If you're not sure whether you want to take any mementos of your baby home, it is usually possible for them to be stored with your hospital records. If your hospital does not keep paper records, you may be given these mementos in a sealed envelope to store at home. This means you will be able to look at them if you ever decide you want to.

You may also want to name your baby. However, not everyone does this and, again, it is up to you.

Bereavement support

You may be introduced to a bereavement support officer or a bereavement midwife. They usually work in hospitals or as part of the local council. They can help with any paperwork that needs to be completed and explain choices you can make about your baby’s funeral. They will also act as a point of contact for other healthcare professionals.

Read more about support after a stillbirth.

Finding the cause

You will be offered tests to find the cause of the stillbirth. You don't need to have these, but the results may help avoid problems in any future pregnancies.
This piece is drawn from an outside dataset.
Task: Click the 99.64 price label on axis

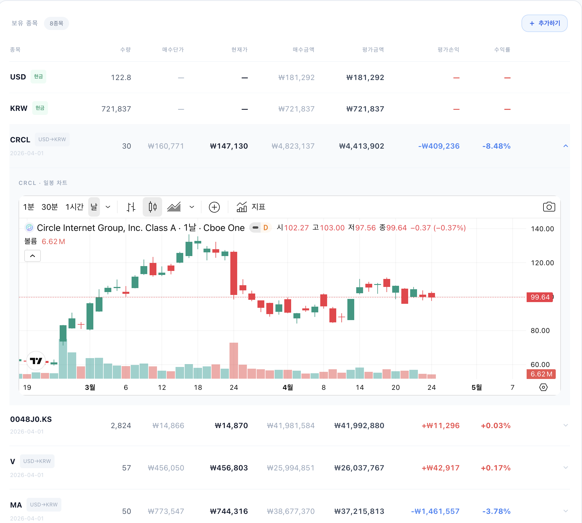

The tests you're offered may include:

  • blood tests - which can show whether the mother has pre-eclampsia, obstetric cholestasis, or rarely, diabetes
  • specialist examination of the umbilical cord, membranes and placenta (the structures that attach you to your baby and support your baby in pregnancy)
  • testing for infection - a sample of urine, blood or cells from the vagina or cervix (the neck of the womb) can be tested
  • thyroid function test - to see whether the mother has a condition that affects her thyroid gland
  • skin tests on your baby

More in-depth tests can also be carried out on your baby to try to establish the cause of death or any conditions that might have contributed to your baby’s death. This is called a post-mortem.

Post-mortem

A post-mortem is an examination of your baby’s body and is undertaken by a specialist doctor called a perinatal pathologist. The examination can provide more information about why your baby died, which may be particularly important if you plan to become pregnant in the future.

A post-mortem cannot go ahead without your written consent and you will be asked if you want your baby to have one. The procedure can involve tests such as examining your baby’s organs in detail, looking at blood and tissue samples, and carrying out genetic testing to see whether your baby had a genetic disease (a disorder resulting from changes, or mutations, in an individual’s DNA).

The healthcare professional who asks for your consent will explain the different options so you can decide whether you want your baby to have a post-mortem and, if you do, which tests you want the perinatal pathologist to carry out.

Follow-up

You will usually have a follow-up appointment to check your health and discuss the results of the tests and post-mortem (if these are carried out) a few weeks after you leave hospital.

This appointment is also a good opportunity to talk with your doctor about possible future pregnancies. For example, you may want to ask about the chances of having another stillbirth and any measures you could take to reduce the risk.

Before attending this appointment, you may find it helpful to write down any questions you have for your doctor.